Beschlossen wird die Studie durch sechs Plädoyers (501-554), die insgesamt einen sehr aufschlussreichen Ausblick bilden: Sie beschränken sich nicht auf eine Zusammenfassung der Untersuchungsergebnisse, sondern bieten solide Ausgangspunkte für breitere Reflexionen zu den übergeordneten Themen, die den Bezugsrahmen der Studie darstellen. Besonders erwähnenswert ist die Relativierung des Gegensatzes zwischen laikaler und klerikaler Kultur in frühmittelalterlichen Kontexten sowie Forderung nach einer neuen Gesamtdeutung des Verhältnisses zwischen spätangelsächsischem England und karolingischem Herrschafts- und Kulturraum, welche zur Überwindung des Zentrum-Peripherie-Paradigmas führen sollte.

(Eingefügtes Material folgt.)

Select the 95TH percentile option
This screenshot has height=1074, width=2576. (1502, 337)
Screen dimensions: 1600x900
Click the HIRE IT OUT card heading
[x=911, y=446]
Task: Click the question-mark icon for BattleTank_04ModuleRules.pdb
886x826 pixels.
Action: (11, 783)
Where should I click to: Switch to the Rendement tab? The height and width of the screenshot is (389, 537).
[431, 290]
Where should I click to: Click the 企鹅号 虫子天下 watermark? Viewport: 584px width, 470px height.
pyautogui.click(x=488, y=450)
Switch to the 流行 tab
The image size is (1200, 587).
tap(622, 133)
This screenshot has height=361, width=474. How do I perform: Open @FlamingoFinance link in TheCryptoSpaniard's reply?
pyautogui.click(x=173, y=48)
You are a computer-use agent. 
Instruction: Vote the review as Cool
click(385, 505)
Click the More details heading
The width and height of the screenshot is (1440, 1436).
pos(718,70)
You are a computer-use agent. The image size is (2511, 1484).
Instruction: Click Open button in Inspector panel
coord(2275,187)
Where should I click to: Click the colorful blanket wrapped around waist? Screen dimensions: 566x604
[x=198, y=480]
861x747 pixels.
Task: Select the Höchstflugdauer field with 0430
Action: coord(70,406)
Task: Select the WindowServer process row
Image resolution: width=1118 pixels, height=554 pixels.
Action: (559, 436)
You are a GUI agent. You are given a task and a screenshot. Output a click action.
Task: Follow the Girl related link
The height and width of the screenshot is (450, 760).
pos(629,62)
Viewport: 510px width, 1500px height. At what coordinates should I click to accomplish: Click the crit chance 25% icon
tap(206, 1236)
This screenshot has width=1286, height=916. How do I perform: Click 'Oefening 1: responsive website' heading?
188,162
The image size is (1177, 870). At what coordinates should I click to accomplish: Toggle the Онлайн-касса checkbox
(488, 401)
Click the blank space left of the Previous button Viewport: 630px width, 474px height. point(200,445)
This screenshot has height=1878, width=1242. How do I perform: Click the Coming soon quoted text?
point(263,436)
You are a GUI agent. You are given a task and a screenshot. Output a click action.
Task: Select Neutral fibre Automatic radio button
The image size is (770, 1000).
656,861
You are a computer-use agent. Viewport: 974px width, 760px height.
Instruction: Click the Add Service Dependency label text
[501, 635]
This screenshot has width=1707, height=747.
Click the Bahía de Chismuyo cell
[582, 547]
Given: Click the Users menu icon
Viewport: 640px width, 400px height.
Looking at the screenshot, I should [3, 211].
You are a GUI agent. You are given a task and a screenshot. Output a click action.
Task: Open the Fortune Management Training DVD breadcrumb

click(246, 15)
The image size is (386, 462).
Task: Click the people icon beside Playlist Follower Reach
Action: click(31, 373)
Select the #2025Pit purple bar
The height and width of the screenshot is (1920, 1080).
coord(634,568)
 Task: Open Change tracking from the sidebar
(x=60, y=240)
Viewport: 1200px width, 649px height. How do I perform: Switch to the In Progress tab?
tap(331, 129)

Insgesamt erweist sich die Studie in vielerlei Hinsicht als sehr ertragreich. In erster Linie leistet die sehr akribisch durchgeführte Quellenkritik einen erheblichen Beitrag zur tieferen Erschließung der Alfredsvita Assers, mit besonderem Blick auf Struktur und Funktionen des Werkes sowie auf dessen Verhältnis zur altenglischen Textproduktion und zur karolingischen Herrscherbiographik. Ein wichtiges Novum bildet darüber hinaus die intertextuelle Perspektivierung der sieben Heiligenviten, aufgrund deren inhaltlicher und sprachlich-stilistischer Ähnlichkeiten sich gemeinsame Wissensbestände innerhalb der Reformgruppe der "zweiten Generation" feststellen lassen. Auch im spezifischen Untersuchungsbereich sind die Ergebnisse sehr relevant. Zwar lassen sich nicht alle in den analytischen Teilen untersuchten Wertvorstellungen als Reformauffassungen im engeren Sinne deuten. Doch ermöglicht es die Verwendung von festen Wertkategorien, die sich am modernen Erkenntnisinteresse orientieren, wesentliche Kontinuitätslinien zwischen den beiden erforschten Reformkontexten herauszuarbeiten. Das Erkenntnispotenzial des diskursanalytischen Ansatzes zeigt sich bei der reformbezogenen Deutung von Traumvisionen deutlich, die in der früheren Forschung wegen ihres vermeintlich "astorischen" Charakters nicht näher untersucht wurden. Besonders erwünscht ist daher die Anwendung der historischen Diskursanalyse auf die Erforschung weiterer Reformkontexte, die durch komplexe wert- und normorientierte Inklusions- bzw. Exklusionsmechanismen gekennzeichnet wurden - wie insbesondere die Kirchenreform(en) in der zweiten Hälfte des 11. Jahrhundert.
Anmerkungen:
[1] Hans Joas: Die Kulturellen Werte Europas. Eine Einleitung, in: Die kulturellen Werte Europas, hg. von dems. / Klaus Wiegandt, Frankfurt a. M. 42006, 11-39.
[2] Achim Landwehr: Historische Diskursanalyse, Frankfurt a.M. / New York 22009 (Campus Historische Einführungen; 4), 102.